Mr Anderson said: “They were selling two-bed apartments in London for £1.2 million and doing a straight swap for somewhere on the Kent coast - or selling terraced houses on the outskirts of London for around £700,000 and buying a £1 million-plus home in Kent.

“There was about a 140%-180% increase in buyers from London.”

He says the three main areas buyers were eyeing up were Broadstairs, Hythe and Deal. Canterbury also saw a significant boost from people buying around the villages and still commuting.

In the 10 months after mid-May 2020, Fine and Country saw prices rise 20%.

“March 2021 sticks in my mind,” Mr Anderson said.

“We sold 20 properties that month. Our average is seven to eight a month.

“We were putting properties on the market on the Monday for £1.2 million, had 10 viewings by the weekend and would sell for about £1.3 million.”

He says of the properties commanding seven-figure sums being sold after the first lockdown, about 75% or 80% were going to people from London.

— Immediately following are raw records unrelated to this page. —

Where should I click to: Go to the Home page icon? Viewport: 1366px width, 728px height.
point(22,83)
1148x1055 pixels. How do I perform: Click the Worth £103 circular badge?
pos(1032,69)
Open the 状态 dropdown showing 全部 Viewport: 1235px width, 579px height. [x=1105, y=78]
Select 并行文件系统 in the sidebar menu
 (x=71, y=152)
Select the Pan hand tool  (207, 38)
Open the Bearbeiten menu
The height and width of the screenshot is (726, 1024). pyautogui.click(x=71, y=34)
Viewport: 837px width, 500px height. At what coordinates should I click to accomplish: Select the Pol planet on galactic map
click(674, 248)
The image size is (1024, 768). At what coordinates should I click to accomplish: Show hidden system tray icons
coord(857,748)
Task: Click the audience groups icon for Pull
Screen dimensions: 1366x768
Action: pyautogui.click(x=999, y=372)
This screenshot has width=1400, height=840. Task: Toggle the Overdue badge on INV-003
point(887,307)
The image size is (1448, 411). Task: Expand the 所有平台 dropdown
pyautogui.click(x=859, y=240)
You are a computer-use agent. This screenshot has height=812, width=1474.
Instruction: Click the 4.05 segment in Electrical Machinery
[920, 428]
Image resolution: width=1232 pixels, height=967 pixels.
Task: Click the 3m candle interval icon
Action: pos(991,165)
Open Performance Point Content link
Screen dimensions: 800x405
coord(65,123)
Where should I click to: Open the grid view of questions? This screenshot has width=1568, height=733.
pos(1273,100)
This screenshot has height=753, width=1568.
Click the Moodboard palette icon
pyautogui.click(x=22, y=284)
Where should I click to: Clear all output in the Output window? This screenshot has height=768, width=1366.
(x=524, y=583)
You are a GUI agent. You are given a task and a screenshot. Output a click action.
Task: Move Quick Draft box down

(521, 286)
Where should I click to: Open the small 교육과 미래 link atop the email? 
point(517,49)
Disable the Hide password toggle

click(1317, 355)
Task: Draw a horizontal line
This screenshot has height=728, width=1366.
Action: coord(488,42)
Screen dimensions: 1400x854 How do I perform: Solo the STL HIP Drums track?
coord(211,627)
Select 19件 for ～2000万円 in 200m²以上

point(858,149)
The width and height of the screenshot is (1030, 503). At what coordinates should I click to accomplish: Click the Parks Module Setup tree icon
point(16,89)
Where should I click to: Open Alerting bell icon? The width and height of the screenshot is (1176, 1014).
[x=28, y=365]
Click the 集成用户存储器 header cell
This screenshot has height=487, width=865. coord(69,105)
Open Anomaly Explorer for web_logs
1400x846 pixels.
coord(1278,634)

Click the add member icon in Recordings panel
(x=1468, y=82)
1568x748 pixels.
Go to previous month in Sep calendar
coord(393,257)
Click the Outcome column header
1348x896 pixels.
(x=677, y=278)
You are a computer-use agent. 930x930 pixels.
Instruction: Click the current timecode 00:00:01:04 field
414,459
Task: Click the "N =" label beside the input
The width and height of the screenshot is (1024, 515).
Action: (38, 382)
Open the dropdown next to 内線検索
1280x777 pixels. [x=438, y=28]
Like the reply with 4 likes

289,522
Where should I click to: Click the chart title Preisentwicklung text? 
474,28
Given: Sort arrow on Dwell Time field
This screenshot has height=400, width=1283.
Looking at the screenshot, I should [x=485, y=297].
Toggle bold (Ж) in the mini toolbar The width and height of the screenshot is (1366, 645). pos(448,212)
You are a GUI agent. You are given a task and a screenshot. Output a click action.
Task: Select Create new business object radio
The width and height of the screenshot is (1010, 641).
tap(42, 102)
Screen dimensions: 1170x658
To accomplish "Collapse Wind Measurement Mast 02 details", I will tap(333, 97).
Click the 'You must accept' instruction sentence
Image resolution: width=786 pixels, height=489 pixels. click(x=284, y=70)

This one-bed property on Whitstable seafront is up for sale for £1m. Picture: Miles and Barr

Read more of our Spotlight on Housing features here

While the market has dipped since those heady days, many £1 million properties on the Kent coast are still being snapped up.

KentOnline recently reported how what was then the county’s most expensive flat on the market, a penthouse apartment in Seabrook, near Hythe, had sold for almost £2 million.

A property right on Whitstable seafront is currently on sale for £1m, despite having only one bedroom and a total floor space of just 62 square metres.